Thursday, December 17, 2015

PASTE MAGAZINE'S BEST BOOKS OF 2015

  courtesy:twitter.com               

Robert Brockway

So, I'm noodling around today, between trying to come up with some flash-fiction that isn't terrible and looking at some facebook memes. My orchestra is on winter break until January 6, 2016, and I'm reading a book called “On Writing”, by Stephen King, which I'm told will cure my editing blues. I hope this is true, because I really, really suck at editing. I think I'm pretty much a one-trick pony, with that 71% left-brain thing and all that math, has left me pretty barren in the creativity department. I can't write music or, it seems, fiction very well, although I have a dear, DEAR friend, who plays bass and not only writes screen plays, but can act. He's extremely creative. I can't even begin to fathom. Oh well. But, maybe it's just perseverance.

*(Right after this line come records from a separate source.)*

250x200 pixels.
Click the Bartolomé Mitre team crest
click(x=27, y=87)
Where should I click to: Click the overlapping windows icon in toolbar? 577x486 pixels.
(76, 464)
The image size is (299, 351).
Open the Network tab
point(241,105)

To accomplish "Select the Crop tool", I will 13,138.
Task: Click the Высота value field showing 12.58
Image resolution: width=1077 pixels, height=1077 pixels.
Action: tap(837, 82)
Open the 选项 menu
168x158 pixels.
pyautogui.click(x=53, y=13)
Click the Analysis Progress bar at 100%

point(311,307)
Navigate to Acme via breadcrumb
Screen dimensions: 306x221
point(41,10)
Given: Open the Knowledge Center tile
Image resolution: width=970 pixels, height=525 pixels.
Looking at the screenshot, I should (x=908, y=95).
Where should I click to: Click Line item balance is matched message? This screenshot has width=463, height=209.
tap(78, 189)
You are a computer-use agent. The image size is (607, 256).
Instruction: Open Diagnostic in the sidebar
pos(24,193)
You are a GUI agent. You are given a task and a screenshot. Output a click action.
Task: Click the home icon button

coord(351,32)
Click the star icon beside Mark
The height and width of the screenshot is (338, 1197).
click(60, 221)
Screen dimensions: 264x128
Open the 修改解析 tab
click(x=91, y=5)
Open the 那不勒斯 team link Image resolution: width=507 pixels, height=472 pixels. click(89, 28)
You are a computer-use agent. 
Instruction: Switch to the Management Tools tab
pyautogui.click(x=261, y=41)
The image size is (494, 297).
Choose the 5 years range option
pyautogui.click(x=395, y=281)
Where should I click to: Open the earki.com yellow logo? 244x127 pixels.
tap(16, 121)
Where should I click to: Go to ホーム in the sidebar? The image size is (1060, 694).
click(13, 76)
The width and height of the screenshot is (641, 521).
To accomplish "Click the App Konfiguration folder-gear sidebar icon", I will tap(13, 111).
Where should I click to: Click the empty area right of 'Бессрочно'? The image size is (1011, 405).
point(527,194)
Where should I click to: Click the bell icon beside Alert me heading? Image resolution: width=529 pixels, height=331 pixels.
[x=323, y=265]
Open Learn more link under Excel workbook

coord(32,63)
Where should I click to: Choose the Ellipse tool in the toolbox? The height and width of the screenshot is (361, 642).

Anyway, today I get a little message on fb from Robert Brockway as I'm fooling around with a flash-fiction story about “O/S, A Love Story” where my Intelligent House falls in love with me, or the owner and all I'm seeing is 1s and 0s. Boolean Logic. It's awful. Thank God I have this message to distract me, and it's a hum-dinger. An acquaintance's (not the bass player's) book, that he wrote and published this year; that I read was chosen as one of Paste Magazine's 30 Best Books of 2015. On this same list are books by Jonathan Franzen and Neil Gaiman. Pretty neat. The acquaintance is Robert Brockway, and while I hesitate to call him a “friend”, we've talked off and on for a few years; given each other shit and congratulated one another when things were going well, and commiserated with one another when they didn't. Well, what the HELL! He's MY FRIEND!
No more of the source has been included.